* [DIRECTION]: Rewrite the listing below with every "Where should I click to" changed to "Which spot should I click to" and everything else left the same.

* [DATA TO PROCESS]:

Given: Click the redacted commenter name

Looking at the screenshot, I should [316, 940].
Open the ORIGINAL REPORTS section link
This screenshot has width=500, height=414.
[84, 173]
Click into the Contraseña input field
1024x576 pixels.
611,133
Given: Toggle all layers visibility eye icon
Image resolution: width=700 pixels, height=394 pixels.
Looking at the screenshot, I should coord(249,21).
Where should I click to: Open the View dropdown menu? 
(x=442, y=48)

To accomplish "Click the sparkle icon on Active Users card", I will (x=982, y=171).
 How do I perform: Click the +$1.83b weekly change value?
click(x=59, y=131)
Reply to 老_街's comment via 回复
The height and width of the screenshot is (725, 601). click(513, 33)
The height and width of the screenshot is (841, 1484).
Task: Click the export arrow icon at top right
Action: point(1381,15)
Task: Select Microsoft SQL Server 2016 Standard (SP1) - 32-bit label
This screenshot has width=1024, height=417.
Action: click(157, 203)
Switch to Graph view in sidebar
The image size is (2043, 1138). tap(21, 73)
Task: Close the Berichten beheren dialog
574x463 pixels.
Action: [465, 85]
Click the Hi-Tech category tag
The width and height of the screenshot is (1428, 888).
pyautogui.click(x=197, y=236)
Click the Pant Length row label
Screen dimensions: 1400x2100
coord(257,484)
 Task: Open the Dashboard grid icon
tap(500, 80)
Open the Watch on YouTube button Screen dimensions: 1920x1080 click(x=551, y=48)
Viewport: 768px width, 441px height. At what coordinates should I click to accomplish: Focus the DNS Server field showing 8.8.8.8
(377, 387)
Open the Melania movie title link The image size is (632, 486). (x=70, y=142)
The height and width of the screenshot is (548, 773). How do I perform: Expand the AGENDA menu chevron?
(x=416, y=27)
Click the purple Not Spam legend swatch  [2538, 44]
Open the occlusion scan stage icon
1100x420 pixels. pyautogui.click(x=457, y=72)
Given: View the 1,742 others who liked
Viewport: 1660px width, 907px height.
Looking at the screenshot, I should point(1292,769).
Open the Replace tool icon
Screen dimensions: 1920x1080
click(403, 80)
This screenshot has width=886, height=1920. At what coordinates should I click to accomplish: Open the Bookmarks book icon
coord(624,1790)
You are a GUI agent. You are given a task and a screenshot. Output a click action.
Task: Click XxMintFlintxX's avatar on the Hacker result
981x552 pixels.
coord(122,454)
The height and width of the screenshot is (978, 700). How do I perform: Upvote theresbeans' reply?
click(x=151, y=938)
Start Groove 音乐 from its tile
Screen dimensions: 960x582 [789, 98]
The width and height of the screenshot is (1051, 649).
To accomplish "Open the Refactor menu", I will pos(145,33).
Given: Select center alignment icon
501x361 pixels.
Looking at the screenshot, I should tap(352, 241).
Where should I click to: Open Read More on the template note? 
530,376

* [FULL OUTPUT]:
Given: Click the redacted commenter name

Looking at the screenshot, I should [316, 940].
Open the ORIGINAL REPORTS section link
This screenshot has width=500, height=414.
[84, 173]
Click into the Contraseña input field
1024x576 pixels.
611,133
Given: Toggle all layers visibility eye icon
Image resolution: width=700 pixels, height=394 pixels.
Looking at the screenshot, I should coord(249,21).
Which spot should I click to: Open the View dropdown menu? 
(x=442, y=48)

To accomplish "Click the sparkle icon on Active Users card", I will (x=982, y=171).
 How do I perform: Click the +$1.83b weekly change value?
click(x=59, y=131)
Reply to 老_街's comment via 回复
The height and width of the screenshot is (725, 601). click(513, 33)
The height and width of the screenshot is (841, 1484).
Task: Click the export arrow icon at top right
Action: point(1381,15)
Task: Select Microsoft SQL Server 2016 Standard (SP1) - 32-bit label
This screenshot has width=1024, height=417.
Action: click(157, 203)
Switch to Graph view in sidebar
The image size is (2043, 1138). tap(21, 73)
Task: Close the Berichten beheren dialog
574x463 pixels.
Action: [465, 85]
Click the Hi-Tech category tag
The width and height of the screenshot is (1428, 888).
pyautogui.click(x=197, y=236)
Click the Pant Length row label
Screen dimensions: 1400x2100
coord(257,484)
 Task: Open the Dashboard grid icon
tap(500, 80)
Open the Watch on YouTube button Screen dimensions: 1920x1080 click(x=551, y=48)
Viewport: 768px width, 441px height. At what coordinates should I click to accomplish: Focus the DNS Server field showing 8.8.8.8
(377, 387)
Open the Melania movie title link The image size is (632, 486). (x=70, y=142)
The height and width of the screenshot is (548, 773). How do I perform: Expand the AGENDA menu chevron?
(x=416, y=27)
Click the purple Not Spam legend swatch  [2538, 44]
Open the occlusion scan stage icon
1100x420 pixels. pyautogui.click(x=457, y=72)
Given: View the 1,742 others who liked
Viewport: 1660px width, 907px height.
Looking at the screenshot, I should point(1292,769).
Open the Replace tool icon
Screen dimensions: 1920x1080
click(403, 80)
This screenshot has width=886, height=1920. At what coordinates should I click to accomplish: Open the Bookmarks book icon
coord(624,1790)
You are a GUI agent. You are given a task and a screenshot. Output a click action.
Task: Click XxMintFlintxX's avatar on the Hacker result
981x552 pixels.
coord(122,454)
The height and width of the screenshot is (978, 700). How do I perform: Upvote theresbeans' reply?
click(x=151, y=938)
Start Groove 音乐 from its tile
Screen dimensions: 960x582 [789, 98]
The width and height of the screenshot is (1051, 649).
To accomplish "Open the Refactor menu", I will pos(145,33).
Given: Select center alignment icon
501x361 pixels.
Looking at the screenshot, I should tap(352, 241).
Which spot should I click to: Open Read More on the template note? 
530,376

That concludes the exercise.